ЗАДАНИЕ 1: Как называется роман 1796 года, фрагмент из которого Гофман приводит в письме Гиппелю, согласно тексту о Гофмане?
ЗАДАНИЕ 2: Выведите без изменений часть текста о Гофмане, которая начинается со слов «Она взглянула на» и заканчивается словами «1 мая 1795).».

ИСХОДНЫЙ ТЕКСТ:

- - - - - - -

Гофман в разладе со своим телом — этой «отвратительной трясиной». От тела, опасается он, исходит угроза для его счастья. Гиппель приводит в высшей степени показательное в этом отношении высказывание семнадцатилетнего Гофмана, который сетует на свои безуспешные ухаживания за «пышущей здоровьем девушкой»: «Раз уж я не могу заинтересовать ее приятностью своей внешности, то я хотел бы стать воплощением уродства, чтобы обратить на себя ее внимание, чтобы она по крайней мере взглянула на меня».

Она взглянула на него, однако, по свидетельству Гиппеля, высмеяла его, так что сам Гиппель испытал сочувствие к своему другу. Ничего удивительного, что подобного рода сокрушительный результат навел Гофмана на печальные размышления: «Мне иногда кажется, будто у меня тело настоящего художника, а это значит, что вскоре оно будет уже ни на что не годно и я стану наносить визиты, оставляя его дома» (письмо Гиппелю от 1 мая 1795).

Что же это за тело, ставшее для него обузой, так что он не хочет даже «брать его с собой»? Он маленького роста, уже в юные годы слегка сутулый, с непропорционально большой головой, втянутой в плечи. Его лицо, увидев раз, не скоро забудешь: постоянная смена гримас, выразительные глаза, острый выступающий подбородок, темные волосы, резко очерченный рот. Его лицо не располагало к сближению; оно по-своему очаровывало, но вместе с тем заставляло осмотрительно держаться на расстоянии. Гофману, видимо, было не слишком уютно в своем теле.

Любовь Гофмана к превращениям, служившая источником его поэтического вдохновения, берет свое начало именно в этом конфликте с собственным телом. И восхваление мужской дружбы также порождено неспособностью преодолеть преграду, поставленную его телом. В своем романе «Таинственный» (1796), фрагмент из которого он приводит в письме Гиппелю от 13 марта 1796 года, он написал: «Множество причин подтверждает мою мысль о мужской монополии в дружбе… Дружба ничего не делает ради чувственности, но только во имя духа. Ее наслаждение — в благоволении к родственной натуре, блаженство обретения сходных помыслов, и раз уж мы нашли того, кто нас понимает… каким новым кажется тогда мир, каким бесценным делается и собственное бытие».

- - - - - - -

СТРОКИ ДАННЫХ:
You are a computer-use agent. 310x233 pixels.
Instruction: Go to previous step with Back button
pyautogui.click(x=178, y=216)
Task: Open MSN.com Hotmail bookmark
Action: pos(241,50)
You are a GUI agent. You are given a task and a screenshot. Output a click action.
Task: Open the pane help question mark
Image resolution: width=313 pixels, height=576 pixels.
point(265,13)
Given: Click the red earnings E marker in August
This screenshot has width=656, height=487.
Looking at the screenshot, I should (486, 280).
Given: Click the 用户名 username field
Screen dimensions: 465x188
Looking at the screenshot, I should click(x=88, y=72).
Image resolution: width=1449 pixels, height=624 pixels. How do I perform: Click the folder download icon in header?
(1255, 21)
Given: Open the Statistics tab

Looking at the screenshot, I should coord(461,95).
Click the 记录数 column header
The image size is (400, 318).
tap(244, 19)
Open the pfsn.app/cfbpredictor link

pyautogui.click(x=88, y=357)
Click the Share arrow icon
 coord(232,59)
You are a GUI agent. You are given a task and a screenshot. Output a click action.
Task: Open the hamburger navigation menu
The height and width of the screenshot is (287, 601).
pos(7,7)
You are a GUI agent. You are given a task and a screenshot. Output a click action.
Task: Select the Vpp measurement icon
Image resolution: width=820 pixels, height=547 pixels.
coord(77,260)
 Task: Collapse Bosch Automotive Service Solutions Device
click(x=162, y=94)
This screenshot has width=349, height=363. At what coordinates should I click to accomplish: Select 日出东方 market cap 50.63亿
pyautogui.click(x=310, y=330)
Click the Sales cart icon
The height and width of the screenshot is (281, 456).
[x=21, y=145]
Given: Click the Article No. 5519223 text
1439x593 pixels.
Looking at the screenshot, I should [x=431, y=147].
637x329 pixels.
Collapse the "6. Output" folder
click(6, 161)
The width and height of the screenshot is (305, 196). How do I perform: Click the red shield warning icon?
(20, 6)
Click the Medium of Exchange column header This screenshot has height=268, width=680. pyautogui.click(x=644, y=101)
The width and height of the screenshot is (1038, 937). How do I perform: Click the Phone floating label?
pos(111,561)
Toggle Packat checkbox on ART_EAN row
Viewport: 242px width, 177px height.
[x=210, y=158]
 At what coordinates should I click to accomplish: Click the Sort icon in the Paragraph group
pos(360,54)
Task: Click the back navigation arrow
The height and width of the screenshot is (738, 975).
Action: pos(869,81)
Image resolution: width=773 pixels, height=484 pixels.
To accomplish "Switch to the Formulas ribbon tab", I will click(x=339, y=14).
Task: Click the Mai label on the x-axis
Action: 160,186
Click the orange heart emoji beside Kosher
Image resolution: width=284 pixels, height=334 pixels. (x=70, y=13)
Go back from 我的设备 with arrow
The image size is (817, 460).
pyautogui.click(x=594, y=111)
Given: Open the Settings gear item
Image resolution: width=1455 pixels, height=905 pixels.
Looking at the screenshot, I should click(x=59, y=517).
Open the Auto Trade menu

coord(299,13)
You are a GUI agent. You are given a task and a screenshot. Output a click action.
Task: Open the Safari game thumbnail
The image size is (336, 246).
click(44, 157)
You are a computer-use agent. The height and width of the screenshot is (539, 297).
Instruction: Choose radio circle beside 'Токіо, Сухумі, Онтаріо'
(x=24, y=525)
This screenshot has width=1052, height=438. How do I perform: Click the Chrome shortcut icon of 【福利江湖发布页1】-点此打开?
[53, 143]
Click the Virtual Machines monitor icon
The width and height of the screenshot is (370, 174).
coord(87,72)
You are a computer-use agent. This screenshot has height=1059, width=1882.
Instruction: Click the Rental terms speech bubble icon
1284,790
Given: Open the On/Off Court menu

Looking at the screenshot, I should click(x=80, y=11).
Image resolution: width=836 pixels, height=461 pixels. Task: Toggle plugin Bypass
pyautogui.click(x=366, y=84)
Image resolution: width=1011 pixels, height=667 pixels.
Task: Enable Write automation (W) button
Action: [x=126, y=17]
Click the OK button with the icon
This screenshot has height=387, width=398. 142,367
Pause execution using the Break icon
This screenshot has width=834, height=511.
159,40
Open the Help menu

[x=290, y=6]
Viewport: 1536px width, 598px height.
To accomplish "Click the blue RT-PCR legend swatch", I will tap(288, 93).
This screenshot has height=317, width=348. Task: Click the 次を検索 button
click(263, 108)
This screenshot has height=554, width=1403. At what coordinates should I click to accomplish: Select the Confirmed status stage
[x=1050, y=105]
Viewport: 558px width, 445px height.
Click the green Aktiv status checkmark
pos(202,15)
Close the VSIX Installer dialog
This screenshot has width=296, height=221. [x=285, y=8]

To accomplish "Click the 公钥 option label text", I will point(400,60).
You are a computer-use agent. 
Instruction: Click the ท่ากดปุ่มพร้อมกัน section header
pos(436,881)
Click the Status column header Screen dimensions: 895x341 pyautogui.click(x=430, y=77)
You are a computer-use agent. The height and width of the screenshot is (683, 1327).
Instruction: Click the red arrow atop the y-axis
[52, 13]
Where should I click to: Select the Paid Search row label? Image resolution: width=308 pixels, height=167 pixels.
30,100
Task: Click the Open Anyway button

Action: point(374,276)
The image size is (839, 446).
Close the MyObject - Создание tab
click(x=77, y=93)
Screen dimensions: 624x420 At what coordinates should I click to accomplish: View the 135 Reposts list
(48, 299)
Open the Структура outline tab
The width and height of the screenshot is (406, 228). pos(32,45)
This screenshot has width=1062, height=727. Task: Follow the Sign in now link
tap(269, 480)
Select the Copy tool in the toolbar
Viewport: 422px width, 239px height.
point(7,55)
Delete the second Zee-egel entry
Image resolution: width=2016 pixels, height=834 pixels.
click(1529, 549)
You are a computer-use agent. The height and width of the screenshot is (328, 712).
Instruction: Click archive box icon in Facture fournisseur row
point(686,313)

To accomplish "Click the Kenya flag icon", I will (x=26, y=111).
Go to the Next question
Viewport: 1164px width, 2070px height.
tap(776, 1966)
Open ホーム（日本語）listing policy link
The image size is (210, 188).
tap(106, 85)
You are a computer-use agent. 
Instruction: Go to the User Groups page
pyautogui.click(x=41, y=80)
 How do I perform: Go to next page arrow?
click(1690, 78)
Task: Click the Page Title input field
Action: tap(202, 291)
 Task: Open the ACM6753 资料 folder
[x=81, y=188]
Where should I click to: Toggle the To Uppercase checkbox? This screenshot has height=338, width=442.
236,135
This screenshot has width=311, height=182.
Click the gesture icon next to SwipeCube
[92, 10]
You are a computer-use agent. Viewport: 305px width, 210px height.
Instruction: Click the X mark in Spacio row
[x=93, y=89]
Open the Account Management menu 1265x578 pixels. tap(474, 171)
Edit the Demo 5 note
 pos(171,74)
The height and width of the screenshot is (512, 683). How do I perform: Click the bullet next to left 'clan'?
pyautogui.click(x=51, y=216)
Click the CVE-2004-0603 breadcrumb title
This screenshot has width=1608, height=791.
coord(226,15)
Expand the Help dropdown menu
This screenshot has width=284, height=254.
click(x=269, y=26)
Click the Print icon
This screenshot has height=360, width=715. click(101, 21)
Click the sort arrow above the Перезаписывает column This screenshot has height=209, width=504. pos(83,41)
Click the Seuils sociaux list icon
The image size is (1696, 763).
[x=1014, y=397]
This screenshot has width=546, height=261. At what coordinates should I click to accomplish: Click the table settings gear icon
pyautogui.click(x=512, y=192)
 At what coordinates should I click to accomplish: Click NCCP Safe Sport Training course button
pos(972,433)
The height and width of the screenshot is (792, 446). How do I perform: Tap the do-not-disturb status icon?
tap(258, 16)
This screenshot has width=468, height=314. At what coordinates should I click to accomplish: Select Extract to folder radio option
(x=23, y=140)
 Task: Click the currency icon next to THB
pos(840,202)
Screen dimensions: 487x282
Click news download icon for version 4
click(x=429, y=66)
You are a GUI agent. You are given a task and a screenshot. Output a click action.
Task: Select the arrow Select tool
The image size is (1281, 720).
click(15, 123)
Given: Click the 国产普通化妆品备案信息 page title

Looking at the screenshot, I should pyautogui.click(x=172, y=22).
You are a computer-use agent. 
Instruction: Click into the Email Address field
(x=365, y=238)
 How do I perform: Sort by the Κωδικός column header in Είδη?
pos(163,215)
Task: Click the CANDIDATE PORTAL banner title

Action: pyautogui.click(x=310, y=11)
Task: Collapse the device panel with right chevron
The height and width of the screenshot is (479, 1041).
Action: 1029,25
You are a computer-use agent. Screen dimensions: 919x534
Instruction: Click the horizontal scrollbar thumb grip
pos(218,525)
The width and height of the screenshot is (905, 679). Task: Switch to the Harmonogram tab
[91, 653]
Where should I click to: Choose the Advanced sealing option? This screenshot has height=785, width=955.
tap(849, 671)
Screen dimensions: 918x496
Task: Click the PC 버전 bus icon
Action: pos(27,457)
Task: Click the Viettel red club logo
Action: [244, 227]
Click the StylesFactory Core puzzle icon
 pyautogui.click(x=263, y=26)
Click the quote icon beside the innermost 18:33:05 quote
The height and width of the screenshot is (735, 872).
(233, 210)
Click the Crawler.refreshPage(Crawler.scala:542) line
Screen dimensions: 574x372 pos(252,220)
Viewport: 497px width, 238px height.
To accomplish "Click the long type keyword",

- - - - - - -

РЕШЕНИЕ 1: «Таинственный».

РЕШЕНИЕ 2:
Она взглянула на него, однако, по свидетельству Гиппеля, высмеяла его, так что сам Гиппель испытал сочувствие к своему другу. Ничего удивительного, что подобного рода сокрушительный результат навел Гофмана на печальные размышления: «Мне иногда кажется, будто у меня тело настоящего художника, а это значит, что вскоре оно будет уже ни на что не годно и я стану наносить визиты, оставляя его дома» (письмо Гиппелю от 1 мая 1795).